▶ **TASK DESCRIPTION**: From first entry to last, give the listing again verbatim.
******
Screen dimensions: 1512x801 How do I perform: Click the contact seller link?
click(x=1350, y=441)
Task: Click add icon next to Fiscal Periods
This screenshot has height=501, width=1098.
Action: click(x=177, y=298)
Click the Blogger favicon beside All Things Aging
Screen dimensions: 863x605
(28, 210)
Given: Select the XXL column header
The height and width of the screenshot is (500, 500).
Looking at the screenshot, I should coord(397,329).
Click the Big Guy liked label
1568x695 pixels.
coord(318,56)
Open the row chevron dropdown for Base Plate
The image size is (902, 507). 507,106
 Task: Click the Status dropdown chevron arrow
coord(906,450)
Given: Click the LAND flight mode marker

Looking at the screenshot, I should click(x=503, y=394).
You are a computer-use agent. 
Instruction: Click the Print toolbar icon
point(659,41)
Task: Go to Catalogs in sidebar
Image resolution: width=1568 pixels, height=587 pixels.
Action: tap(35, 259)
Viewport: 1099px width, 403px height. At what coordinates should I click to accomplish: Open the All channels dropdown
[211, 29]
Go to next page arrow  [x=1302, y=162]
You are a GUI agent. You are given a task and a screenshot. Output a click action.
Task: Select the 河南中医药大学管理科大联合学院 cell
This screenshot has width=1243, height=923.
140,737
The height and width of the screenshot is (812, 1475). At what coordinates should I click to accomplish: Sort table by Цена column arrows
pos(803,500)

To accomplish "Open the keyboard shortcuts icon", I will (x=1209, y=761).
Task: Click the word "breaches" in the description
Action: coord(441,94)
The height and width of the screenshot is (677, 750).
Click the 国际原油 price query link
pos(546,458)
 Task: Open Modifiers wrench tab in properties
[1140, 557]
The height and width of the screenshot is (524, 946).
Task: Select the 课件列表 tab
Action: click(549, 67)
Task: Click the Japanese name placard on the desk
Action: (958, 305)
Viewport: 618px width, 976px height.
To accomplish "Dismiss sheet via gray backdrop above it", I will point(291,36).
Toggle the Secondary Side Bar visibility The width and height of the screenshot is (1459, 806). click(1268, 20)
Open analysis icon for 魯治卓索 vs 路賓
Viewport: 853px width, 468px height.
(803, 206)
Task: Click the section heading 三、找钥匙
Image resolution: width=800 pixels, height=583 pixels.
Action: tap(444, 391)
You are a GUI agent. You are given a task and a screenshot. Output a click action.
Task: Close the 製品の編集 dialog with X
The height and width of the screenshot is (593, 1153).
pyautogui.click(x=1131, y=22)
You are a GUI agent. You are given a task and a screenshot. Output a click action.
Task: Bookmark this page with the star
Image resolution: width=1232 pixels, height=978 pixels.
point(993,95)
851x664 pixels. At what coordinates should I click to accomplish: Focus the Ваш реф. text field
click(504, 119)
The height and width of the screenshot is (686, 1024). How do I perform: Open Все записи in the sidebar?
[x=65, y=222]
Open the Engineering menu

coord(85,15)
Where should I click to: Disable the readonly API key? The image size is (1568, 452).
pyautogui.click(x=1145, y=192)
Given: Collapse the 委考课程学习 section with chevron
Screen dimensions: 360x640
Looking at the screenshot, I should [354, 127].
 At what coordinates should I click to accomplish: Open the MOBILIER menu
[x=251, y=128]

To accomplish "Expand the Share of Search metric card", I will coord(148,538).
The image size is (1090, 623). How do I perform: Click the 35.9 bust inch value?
******
▶ **WRITTEN SOLUTION**:
Screen dimensions: 1512x801 How do I perform: Click the contact seller link?
click(x=1350, y=441)
Task: Click add icon next to Fiscal Periods
This screenshot has height=501, width=1098.
Action: click(x=177, y=298)
Click the Blogger favicon beside All Things Aging
Screen dimensions: 863x605
(28, 210)
Given: Select the XXL column header
The height and width of the screenshot is (500, 500).
Looking at the screenshot, I should coord(397,329).
Click the Big Guy liked label
1568x695 pixels.
coord(318,56)
Open the row chevron dropdown for Base Plate
The image size is (902, 507). 507,106
 Task: Click the Status dropdown chevron arrow
coord(906,450)
Given: Click the LAND flight mode marker

Looking at the screenshot, I should click(x=503, y=394).
You are a computer-use agent. 
Instruction: Click the Print toolbar icon
point(659,41)
Task: Go to Catalogs in sidebar
Image resolution: width=1568 pixels, height=587 pixels.
Action: tap(35, 259)
Viewport: 1099px width, 403px height. At what coordinates should I click to accomplish: Open the All channels dropdown
[211, 29]
Go to next page arrow  [x=1302, y=162]
You are a GUI agent. You are given a task and a screenshot. Output a click action.
Task: Select the 河南中医药大学管理科大联合学院 cell
This screenshot has width=1243, height=923.
140,737
The height and width of the screenshot is (812, 1475). At what coordinates should I click to accomplish: Sort table by Цена column arrows
pos(803,500)

To accomplish "Open the keyboard shortcuts icon", I will (x=1209, y=761).
Task: Click the word "breaches" in the description
Action: coord(441,94)
The height and width of the screenshot is (677, 750).
Click the 国际原油 price query link
pos(546,458)
 Task: Open Modifiers wrench tab in properties
[1140, 557]
The height and width of the screenshot is (524, 946).
Task: Select the 课件列表 tab
Action: click(549, 67)
Task: Click the Japanese name placard on the desk
Action: (958, 305)
Viewport: 618px width, 976px height.
To accomplish "Dismiss sheet via gray backdrop above it", I will point(291,36).
Toggle the Secondary Side Bar visibility The width and height of the screenshot is (1459, 806). click(1268, 20)
Open analysis icon for 魯治卓索 vs 路賓
Viewport: 853px width, 468px height.
(803, 206)
Task: Click the section heading 三、找钥匙
Image resolution: width=800 pixels, height=583 pixels.
Action: tap(444, 391)
You are a GUI agent. You are given a task and a screenshot. Output a click action.
Task: Close the 製品の編集 dialog with X
The height and width of the screenshot is (593, 1153).
pyautogui.click(x=1131, y=22)
You are a GUI agent. You are given a task and a screenshot. Output a click action.
Task: Bookmark this page with the star
Image resolution: width=1232 pixels, height=978 pixels.
point(993,95)
851x664 pixels. At what coordinates should I click to accomplish: Focus the Ваш реф. text field
click(504, 119)
The height and width of the screenshot is (686, 1024). How do I perform: Open Все записи in the sidebar?
[x=65, y=222]
Open the Engineering menu

coord(85,15)
Where should I click to: Disable the readonly API key? The image size is (1568, 452).
pyautogui.click(x=1145, y=192)
Given: Collapse the 委考课程学习 section with chevron
Screen dimensions: 360x640
Looking at the screenshot, I should [354, 127].
 At what coordinates should I click to accomplish: Open the MOBILIER menu
[x=251, y=128]

To accomplish "Expand the Share of Search metric card", I will coord(148,538).
The image size is (1090, 623). How do I perform: Click the 35.9 bust inch value?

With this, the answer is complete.